Eu era uma criança inocente no início de 1990, quando a abril lançou Invasão no Brasil. Lembro que aqueles alienígenas amarelos de dentes enormes e círculo vermelho na testa me impressionaram bastante. Era a descoberta do Todd McFarlane, e todo menino fica embasbacado com os desenho do cara. Somos inocentes, como crianças que admiram Rob Liefeld.

O lance é que, na época, folheei o gibi mas nunca o li. Restava na minha memória apenas uma áurea estranha, quase nostálgica. Quando a Panini anunciou seu relançamento numa versão capa dura e por um preço, incrivelmente acessível (apenas R$53 por quase 260 páginas), tratei logo de corrigir essa incoerência histórica em minha cronologia de leitor e devorei o gibi.
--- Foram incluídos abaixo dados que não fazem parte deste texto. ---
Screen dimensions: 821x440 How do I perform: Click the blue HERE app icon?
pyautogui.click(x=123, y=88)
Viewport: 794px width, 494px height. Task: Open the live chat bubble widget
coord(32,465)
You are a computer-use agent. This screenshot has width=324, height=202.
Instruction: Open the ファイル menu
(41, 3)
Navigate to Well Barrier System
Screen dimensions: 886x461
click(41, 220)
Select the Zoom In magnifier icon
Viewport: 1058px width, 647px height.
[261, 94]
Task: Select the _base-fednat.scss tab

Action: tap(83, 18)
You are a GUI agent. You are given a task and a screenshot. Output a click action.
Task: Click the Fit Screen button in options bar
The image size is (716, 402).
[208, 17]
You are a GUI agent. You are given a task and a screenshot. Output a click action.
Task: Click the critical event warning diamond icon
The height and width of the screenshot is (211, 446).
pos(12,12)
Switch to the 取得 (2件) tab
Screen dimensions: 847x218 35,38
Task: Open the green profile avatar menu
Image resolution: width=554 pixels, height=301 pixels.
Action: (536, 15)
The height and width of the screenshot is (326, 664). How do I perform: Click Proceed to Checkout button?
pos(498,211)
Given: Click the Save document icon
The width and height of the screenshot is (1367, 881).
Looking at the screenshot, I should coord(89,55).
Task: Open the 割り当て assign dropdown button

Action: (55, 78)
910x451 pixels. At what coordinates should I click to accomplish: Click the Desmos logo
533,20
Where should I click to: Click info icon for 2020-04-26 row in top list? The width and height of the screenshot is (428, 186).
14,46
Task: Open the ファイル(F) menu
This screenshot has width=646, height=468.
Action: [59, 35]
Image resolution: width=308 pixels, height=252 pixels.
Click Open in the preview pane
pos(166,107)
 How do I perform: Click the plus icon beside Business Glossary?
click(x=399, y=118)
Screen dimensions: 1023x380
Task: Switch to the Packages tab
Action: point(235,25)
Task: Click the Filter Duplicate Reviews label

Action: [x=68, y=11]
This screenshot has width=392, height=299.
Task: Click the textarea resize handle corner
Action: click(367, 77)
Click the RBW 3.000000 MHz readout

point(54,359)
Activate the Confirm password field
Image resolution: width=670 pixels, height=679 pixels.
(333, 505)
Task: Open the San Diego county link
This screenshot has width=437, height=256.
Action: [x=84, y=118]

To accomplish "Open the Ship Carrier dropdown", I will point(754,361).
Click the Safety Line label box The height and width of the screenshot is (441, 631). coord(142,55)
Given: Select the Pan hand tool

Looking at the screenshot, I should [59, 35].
Hoje, a primeira impressão que tive é de que Todd McFarlane, famoso por seu trabalho posterior em Homem Aranha e por criar Spawn, que estava ali, praticamente estreando no mercado norte americano, era muito pior do que poderia lembrar. Não me entendam como um velho chato (tenho apenas 36!), mas McFarlane estava anos luz de ser bom como Bart Sears, o desenhista com quem divide o título. Pergunte aí para o leitor do seu lado se ele sabe quem é Bart Sears. Essa é apenas uma reflexão para dizer que o mercado age de maneiras estranhas, levando ao estrelato gente bem menos talentosa (e quando digo isso, estou falando apenas da qualidade de traço, ignorando aqui a narrativa explosiva e o faro empresarial que, notadamente, McFarlane possui).

No frigir dos ovos, quero apenas dizer que Bart merece mais holofotes por Invasão do que seu colega de gibi. É impressionante notar como o quadrinho melhora, significativamente, sua qualidade quando McFarlane se ausenta das páginas, pois sua anatomia e desing de naves e tecnologia é sofrível.

Dominion por Bart Sears, muito melhor que McFarlane

Mas do que trata o gibi? Como o título informa, é uma invasão à Terra. Várias raças alienígenas juntam-se para derrotar os meta-humanos da Terra e eles possuem objetivos obscuros para isso. A princípio, a desculpa é erradicar a vida humana do universo, pois trata-se de uma raça muito hostil e um grande perigo para a existência. Um motivo justo.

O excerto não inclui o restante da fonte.